Young NH archers learning the point of the arrow
ON SUNDAY MORNING, kids, women, beginners and seasoned archers with decades of bow-and-arrow experience were lining up together at the indoor range at Pioneer Sportsmen's Club in Dunbarton to shoot in the first leg of the New Hampshire Bowman's Grand Slam Tournament.
Archers competed in the Vegas 600 tourney, a series of 20 three-shot rounds at targets of primary-colored concentric circles 20 yards away from the firing line. Participants were entered in different classes according to their skills and experience, but archers with high-tech compound bows with levers and pulleys shot side-by-side with elementary school-aged girls handling traditional longbows that have been popular since the Bronze Age.
"That's the way it is in the archery community," said Dan McBride a Concord-area archery instructor. "People don't judge one another, they help each other out and it's very family-orientated. If you aren't having fun with archery, then you're not doing it right."
And lately, a lot of people are having a lot of fun with archery. Hollywood hits like "The Hunger Games" and "Brave" are credited with inspiring a new generation of archers, particularly young girls. But interest in archery started growing before the release of popular films featuring teenage sharpshooters.
"I used to think it had something to do with politics, but now I'm not really sure," said Mike King who runs the 4-H Junior Rifle and Archery League at Chester's Rod and Gun Club. A few years ago, King had groups of about 20 and 30 kids between 8 and 18 signing up for bi-weekly instruction in rifle shooting and archery. He now greets about 100 kids who show up every other Saturday to shoot arrows at a wall filled with multi-colored balloons and a handful of dollar bills. Kids who hit the currency win it as a prize.
Matt Poulin, the new president of the NH Bowmen, which is affiliated with the National Field Archery Association, hopes his and other clubs can capitalize on the archery trend and make the most of the moment.
"My goal is to build on the new interest and get more kids shooting," said Poulin. "They're the future of archery."
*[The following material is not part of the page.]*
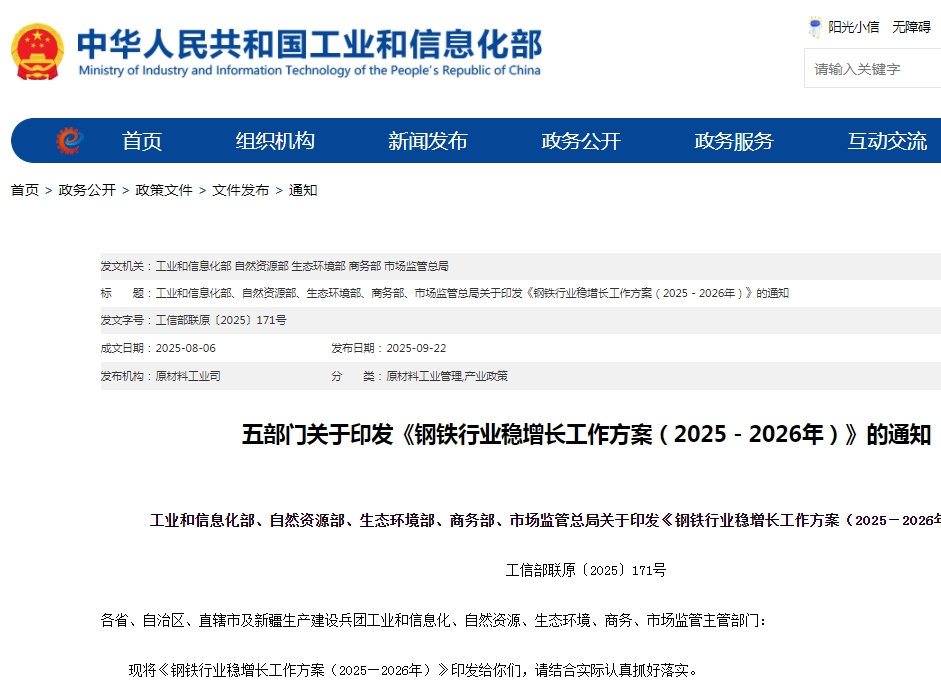Focus the 请输入关键字 search field

(x=870, y=69)

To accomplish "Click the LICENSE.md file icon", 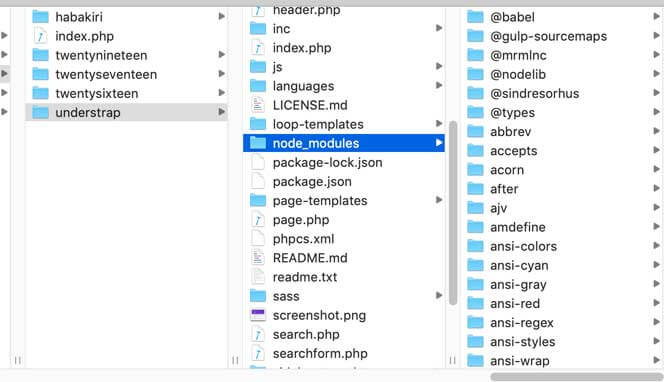I will pyautogui.click(x=258, y=105).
Parents and archery instructors see a long list of benefits for kids in archery programs.
"It's nice to see the confidence and leadership skills kids develop," said Nottingham resident Joe Drake, a 4-H Youth Development program coordination whose son Sam, 8, is in the Chester League . "When they are shooting, kids are working with adults. They learn boundaries and have a chance to explore their own boundaries."
Conner Graves and Jason Venner, both 14, help King keep things running in Chester, and both say younger kids pick up technical skills quickly. But both agree the league is about more than learning to handle a bow or a firearm.
"We help train them and make them feel comfortable," said Graves. "But they also have to have some discipline and responsibility."
Adults who competed in Dunbarton said the competitive shoots like the Grand Slam are about friendships and camaraderie.
"It's all about coming out and having fun," said Ken Eldridge, a native of the Laconia area with decades of experience in archery. "That's what archery is all about."
But for Eldridge and other hunters, archery offers a longer season and the ability to take two deer, double the bag limit for firearms. And many hunters who use both firearms and bows agree that archery requires more skill. Not only do bow-and-arrow hunters have to be closer, quieter and faster in their assessment of targets and conditions, they sometimes have to track an animal that has been hit.
Bow-and-arrow hunters who need to consider wind, arrow trajectories, targets, speed and distance seem to develop a sense about when physics is with them and when it's not.
For Sutton resident Derek Lesperance, the tournaments help build the kind of concentration hunters rely on in the field.
"It's competitive repetition," he said. "One of the keys is to be able to control your own tendency to be distracted. It's all about aiming and a deliberate thought process."
King sees kids who come to the Chester Junior Rifle League program also developing their abilities to listen and concentrate. But what he really enjoys is seeing a child's confidence level jump at the popping sound of an arrow piecing a target balloon.
"Kids are empowered when they understand things and they know what to do," he said. "And I just like helping kids be successful."